# Stuck or slow fermentation



## lefluers (Nov 6, 2008)

I recently racked a gallon of sweet wine I am attempting to make, from a concentrate.(the first racking) The primary fermintation was very slow, not vigorous as usual.
Now that I have racked it, it seems to have practically stopped working.
Any suggestions on how to reinvigorate this wine?


----------



## cpfan (Nov 6, 2008)

Some hint of a recipe might help us. Also what yeast, original sg, current sg, current temperature?

Your post says "My car won't start." We need info to help you.

Steve


----------



## Wine Maker (Nov 7, 2008)

Fermentation my be completed. The only way to know for sure is to use a hydrometer to measure the specific gravity or brix. This will tell you how much sugar remains in the wine. If the brix is at 0 or below (or SG of 0.996) then your fermentation is completed.


----------



## lefluers (Nov 10, 2008)

It was a white grape concentrate. I brought the sg to the minimum for making a sweet wine. I did not write down the starting sg. I added yeast nutrient and yeast. the yeast was just a basic wine yeast. I have never even attempted a sweet wine, so maybe this is normal.


----------



## lefluers (Nov 13, 2008)

*slow ferminting*

the wine appears to be making just a little bubles at the surface. 
Is it common for a sweet wine to be very slow in ferminting?


----------



## lefluers (Nov 24, 2008)

*fermentation speeding up kind of late*

also after racking for the first time, I moved it to a warmer part of the house. since then, the fermentation has picked up drastically. Hopefully this late blooming will not harm the quality of the wine?


----------



## Luc (Nov 24, 2008)

You will be fine.

the yeast went into a dormant state due
to the cold. The 'heat' has wakened them up again.

Luc


----------



## lefluers (Nov 25, 2008)

*thank you*

I am looking forward to seeing how this will turn out.


----------



## zendog3 (Dec 5, 2008)

*Fermentation can fool you*

In my experience, fermentation does not always go at the same rate even though it seems that conditions are the same. I have had wine ferment so fast (overnight) that I missed the big bloom and thought my yeast was bad. The only way to be sure is to measure SG before you begin and at various points in the process.


----------



## lefluers (Dec 6, 2008)

I am planning to check the SG in a couple of days to see the progress. I am sure it will be a great difference since I moved it and have witnessed the fermentation picking up.


----------



## lefluers (Dec 6, 2008)

*yeast types?*

Is there a particular yeast that works better for making a sweet or medium sweet wine with a higher alcohol percentage?


----------



## cpfan (Dec 6, 2008)

lefluers said:


> Is there a particular yeast that works better for making a sweet or medium sweet wine with a higher alcohol percentage?

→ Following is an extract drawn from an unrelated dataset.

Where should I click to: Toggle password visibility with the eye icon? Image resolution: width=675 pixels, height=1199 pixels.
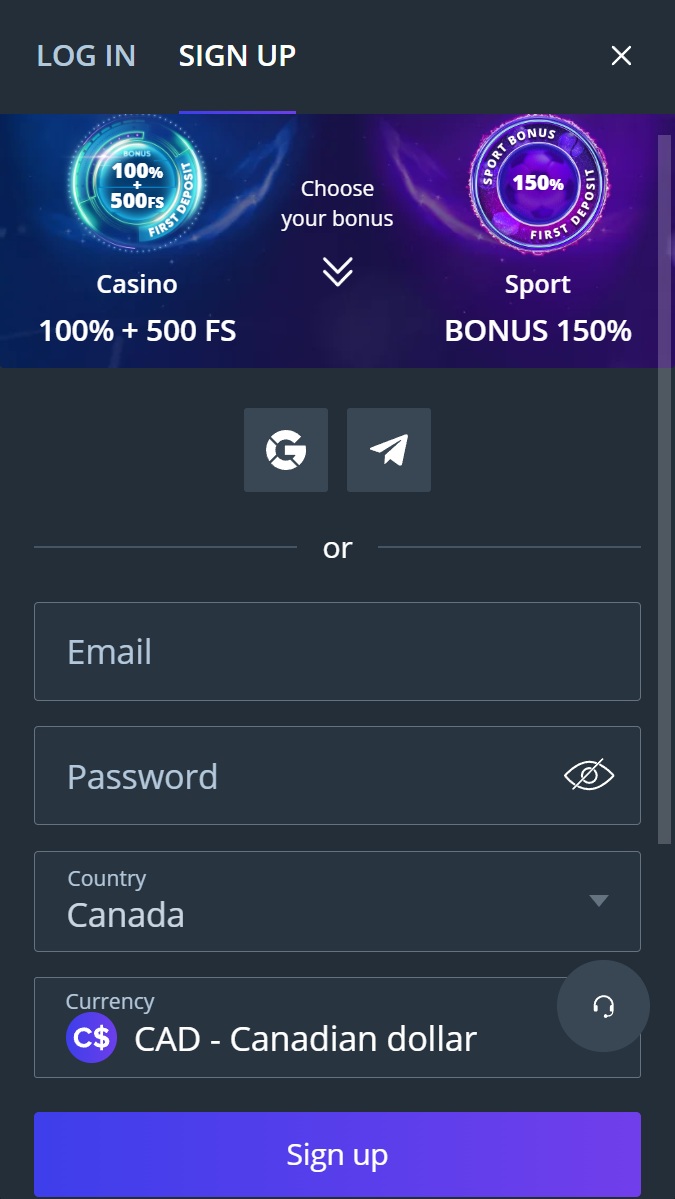pos(590,775)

Personally I would ferment to dry, shut down the yeast with sulphite & sorbate, and then sweeten.

That allows alcohol %age and sweetness to be handled independently.

Steve


----------



## Luc (Dec 7, 2008)

Do like Steve suggests.

I make each year elderberry wine.
Now This year I made 2 batches, each using the same recipe.
Both batches 30 liter.

For both batches I added enough sugar to get to 15% 
alcohol. But that is not what I aim for.
I aim for a 12% - 13% wine with a lot residual sugar.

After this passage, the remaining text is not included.